# proper painting procedures



## par4n1 (Jan 28, 2010)

I was thinking of priming and painting my hideaway with rustoleum primer and paint. Is that quality enough for those parts with multi coats or are there better products out there i should use?
Thank you


----------



## jmt455 (Mar 26, 2012)

It will work, but it won't be as durable as catalyzed automotive paint.

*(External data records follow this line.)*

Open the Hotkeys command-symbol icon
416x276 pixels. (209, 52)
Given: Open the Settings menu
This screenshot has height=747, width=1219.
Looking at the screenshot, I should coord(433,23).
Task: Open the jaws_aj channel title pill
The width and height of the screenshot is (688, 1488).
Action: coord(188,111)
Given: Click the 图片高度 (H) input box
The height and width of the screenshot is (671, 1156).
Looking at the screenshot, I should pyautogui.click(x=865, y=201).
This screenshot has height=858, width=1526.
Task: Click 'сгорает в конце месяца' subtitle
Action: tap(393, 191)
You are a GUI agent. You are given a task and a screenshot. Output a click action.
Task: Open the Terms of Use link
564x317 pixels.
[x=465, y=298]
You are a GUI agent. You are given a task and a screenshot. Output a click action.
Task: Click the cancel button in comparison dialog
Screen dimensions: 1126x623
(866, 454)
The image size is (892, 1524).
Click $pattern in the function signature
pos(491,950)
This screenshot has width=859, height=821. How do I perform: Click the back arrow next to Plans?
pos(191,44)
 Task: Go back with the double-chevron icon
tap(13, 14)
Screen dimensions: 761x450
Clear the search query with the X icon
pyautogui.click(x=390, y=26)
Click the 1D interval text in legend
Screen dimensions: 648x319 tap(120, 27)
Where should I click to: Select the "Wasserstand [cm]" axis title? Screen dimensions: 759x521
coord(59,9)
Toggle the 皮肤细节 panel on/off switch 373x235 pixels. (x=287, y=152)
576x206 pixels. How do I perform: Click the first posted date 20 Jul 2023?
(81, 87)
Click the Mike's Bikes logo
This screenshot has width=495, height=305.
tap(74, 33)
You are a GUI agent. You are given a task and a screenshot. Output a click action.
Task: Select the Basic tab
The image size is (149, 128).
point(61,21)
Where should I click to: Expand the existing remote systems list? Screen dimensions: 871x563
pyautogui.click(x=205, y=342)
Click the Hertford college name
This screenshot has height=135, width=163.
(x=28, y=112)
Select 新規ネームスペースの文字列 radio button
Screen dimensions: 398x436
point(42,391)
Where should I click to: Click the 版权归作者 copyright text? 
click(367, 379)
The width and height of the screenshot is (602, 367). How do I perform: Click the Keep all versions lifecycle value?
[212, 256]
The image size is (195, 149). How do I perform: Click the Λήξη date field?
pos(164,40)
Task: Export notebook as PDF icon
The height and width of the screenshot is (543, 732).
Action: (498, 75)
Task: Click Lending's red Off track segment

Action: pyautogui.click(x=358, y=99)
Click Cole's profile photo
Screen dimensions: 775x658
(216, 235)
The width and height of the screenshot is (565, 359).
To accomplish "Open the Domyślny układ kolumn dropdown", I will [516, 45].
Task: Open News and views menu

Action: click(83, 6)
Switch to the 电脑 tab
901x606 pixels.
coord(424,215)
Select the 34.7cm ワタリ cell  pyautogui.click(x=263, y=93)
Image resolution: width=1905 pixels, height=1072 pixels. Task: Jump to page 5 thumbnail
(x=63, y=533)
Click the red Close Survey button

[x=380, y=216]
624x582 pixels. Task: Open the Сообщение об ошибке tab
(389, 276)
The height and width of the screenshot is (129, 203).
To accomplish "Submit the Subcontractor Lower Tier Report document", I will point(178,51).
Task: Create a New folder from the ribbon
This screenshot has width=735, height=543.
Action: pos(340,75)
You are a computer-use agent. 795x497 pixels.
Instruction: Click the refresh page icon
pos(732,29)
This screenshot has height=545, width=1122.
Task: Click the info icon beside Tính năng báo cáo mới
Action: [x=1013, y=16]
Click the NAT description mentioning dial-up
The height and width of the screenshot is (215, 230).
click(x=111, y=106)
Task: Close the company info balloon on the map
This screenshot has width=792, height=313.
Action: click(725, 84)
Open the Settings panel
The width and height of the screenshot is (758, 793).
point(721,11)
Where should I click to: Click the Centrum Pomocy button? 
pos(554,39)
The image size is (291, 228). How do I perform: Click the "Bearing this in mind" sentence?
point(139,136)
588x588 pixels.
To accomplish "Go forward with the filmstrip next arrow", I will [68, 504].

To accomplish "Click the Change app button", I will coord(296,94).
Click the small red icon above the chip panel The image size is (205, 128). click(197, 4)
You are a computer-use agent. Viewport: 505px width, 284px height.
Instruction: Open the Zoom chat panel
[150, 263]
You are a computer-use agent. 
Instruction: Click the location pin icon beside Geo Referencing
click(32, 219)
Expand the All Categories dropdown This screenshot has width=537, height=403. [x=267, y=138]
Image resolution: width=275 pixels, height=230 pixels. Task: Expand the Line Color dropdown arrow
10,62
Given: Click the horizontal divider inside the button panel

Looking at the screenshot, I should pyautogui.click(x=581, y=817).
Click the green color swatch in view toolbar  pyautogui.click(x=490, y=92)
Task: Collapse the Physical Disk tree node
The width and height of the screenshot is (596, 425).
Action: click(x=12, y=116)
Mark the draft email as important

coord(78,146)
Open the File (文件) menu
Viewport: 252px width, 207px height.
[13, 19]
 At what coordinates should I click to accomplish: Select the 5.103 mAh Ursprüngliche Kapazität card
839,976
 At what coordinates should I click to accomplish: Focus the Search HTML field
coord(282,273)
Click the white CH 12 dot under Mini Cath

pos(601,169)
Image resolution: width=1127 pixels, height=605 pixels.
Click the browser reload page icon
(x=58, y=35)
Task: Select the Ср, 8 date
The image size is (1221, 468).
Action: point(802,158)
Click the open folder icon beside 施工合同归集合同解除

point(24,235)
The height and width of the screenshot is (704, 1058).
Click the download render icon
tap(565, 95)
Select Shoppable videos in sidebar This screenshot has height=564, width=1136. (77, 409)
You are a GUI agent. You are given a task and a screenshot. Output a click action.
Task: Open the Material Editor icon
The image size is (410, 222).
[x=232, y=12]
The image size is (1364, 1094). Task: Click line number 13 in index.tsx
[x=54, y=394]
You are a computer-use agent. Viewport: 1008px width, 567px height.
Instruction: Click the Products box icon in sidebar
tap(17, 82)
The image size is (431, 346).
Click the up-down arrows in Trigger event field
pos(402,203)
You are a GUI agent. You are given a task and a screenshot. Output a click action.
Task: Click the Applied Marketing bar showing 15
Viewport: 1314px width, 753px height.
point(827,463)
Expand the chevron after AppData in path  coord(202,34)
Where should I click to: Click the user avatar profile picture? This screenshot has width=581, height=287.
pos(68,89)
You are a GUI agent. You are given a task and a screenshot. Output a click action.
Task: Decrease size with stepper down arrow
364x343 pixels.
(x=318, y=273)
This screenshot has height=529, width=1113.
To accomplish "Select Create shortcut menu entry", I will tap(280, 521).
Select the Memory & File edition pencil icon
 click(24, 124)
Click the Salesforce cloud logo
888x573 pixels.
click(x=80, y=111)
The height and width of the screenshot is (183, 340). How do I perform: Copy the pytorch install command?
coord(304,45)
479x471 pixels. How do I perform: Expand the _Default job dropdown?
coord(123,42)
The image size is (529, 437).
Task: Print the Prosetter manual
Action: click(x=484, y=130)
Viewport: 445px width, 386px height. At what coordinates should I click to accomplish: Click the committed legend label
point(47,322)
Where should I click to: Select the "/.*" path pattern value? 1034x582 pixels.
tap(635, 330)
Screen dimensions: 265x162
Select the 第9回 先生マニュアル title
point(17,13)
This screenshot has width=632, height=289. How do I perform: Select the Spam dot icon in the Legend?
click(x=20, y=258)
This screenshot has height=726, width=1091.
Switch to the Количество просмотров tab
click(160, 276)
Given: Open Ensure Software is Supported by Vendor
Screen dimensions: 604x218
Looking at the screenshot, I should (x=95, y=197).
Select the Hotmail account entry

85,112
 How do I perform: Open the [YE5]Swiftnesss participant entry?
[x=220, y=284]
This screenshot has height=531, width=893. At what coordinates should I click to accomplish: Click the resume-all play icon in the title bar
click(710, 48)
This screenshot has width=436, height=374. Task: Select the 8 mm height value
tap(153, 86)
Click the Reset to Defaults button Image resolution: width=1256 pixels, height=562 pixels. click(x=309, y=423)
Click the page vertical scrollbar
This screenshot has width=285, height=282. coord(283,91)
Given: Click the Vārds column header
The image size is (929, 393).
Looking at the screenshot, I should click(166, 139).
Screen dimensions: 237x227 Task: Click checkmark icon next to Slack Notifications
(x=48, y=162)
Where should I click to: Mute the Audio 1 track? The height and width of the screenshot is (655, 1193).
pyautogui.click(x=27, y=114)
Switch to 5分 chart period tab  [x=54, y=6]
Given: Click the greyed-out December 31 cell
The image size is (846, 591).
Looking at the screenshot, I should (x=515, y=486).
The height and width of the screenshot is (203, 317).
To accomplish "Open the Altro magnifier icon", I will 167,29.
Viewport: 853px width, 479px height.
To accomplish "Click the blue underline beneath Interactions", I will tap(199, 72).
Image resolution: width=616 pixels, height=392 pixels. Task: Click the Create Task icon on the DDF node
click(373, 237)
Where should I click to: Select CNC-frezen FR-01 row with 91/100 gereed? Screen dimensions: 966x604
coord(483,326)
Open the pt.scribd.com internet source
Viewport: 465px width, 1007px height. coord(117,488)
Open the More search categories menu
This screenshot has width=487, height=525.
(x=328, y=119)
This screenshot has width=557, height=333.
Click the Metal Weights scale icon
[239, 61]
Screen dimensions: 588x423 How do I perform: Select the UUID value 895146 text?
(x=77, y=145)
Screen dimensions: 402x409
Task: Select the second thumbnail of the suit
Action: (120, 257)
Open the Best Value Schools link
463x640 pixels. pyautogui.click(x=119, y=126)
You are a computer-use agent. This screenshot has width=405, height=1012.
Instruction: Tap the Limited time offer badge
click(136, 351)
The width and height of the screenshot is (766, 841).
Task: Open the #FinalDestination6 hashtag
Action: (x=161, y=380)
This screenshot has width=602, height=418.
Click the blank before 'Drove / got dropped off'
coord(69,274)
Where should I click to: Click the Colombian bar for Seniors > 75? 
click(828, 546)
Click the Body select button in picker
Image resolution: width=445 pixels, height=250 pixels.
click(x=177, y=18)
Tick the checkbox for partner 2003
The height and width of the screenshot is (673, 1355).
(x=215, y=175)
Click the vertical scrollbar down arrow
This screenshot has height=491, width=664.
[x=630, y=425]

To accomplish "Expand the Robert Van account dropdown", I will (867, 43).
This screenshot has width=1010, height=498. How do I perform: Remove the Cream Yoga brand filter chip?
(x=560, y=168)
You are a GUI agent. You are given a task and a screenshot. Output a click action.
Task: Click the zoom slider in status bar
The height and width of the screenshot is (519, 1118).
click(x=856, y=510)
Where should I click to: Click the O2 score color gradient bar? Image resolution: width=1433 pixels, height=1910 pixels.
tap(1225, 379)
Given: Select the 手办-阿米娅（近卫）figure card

You could also get them powder-coated. It's not very expensive and MUCH more durable than normal paints.


----------



## geeteeohguy (Feb 2, 2008)

I agree. That said, Rustoleum is good stuff. If it were me, that's probably the route I'd take, due to ease and cost.


----------



## Instg8ter (Sep 28, 2010)

They do also sell an epoxy, that's what i used and it's held up very well over two years on my A-arms and linkage that has been doused with brake & PS fluid. Looks like they are prepped well and that's the biggest thing to do with adhesion of the paint. Agree with the powder coat also, all depends on your budget and how fast you need them done. We sprayed a friends trailer with a gallon of rustoleum reduced with mineral spirits and it's still good after 5 years. When these cars were new they used single stage lacquers and enamels in Factory.


----------



## par4n1 (Jan 28, 2010)

Thanks guys. I'll take a look at all recommendations


----------